Non mais franchement ? Qu'est-ce que c'était que ce thème pourri ? Jamais elle ne trouverait quoi que ce soit de valable dans les temps. Elle allait encore rendre son projet trois mille ans plus tard, et même pas satisfaite. Elle avait fait des recherches, pourtant. Elle avait regardé toutes les définissions possibles du terme, avait été voir des expos pour se rafraîchir l'esprit, lu des bouquins superbes, était restée plantée des heures devant sa toile. Rien.

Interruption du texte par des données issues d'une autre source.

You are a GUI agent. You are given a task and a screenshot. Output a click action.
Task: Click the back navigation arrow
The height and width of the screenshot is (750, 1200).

Ça faisait trois semaines qu'elle bloquait. Et elle devait rendre ça demain. Ah. Elle pensa à laisser la toile telle quelle, et la rendre en disant à sa professeur qu'il s'agit de la matérialisation de son absence d'« Idée », mais renonça. Ce serait aussi stupide que de noter « L'audace, c'est ça. » à un sujet de bac. Elle soupira, reposant son fusain. Sa colocataire lui frotta le crâne doucement. Elle n'aimait pas voir Kairi come ça.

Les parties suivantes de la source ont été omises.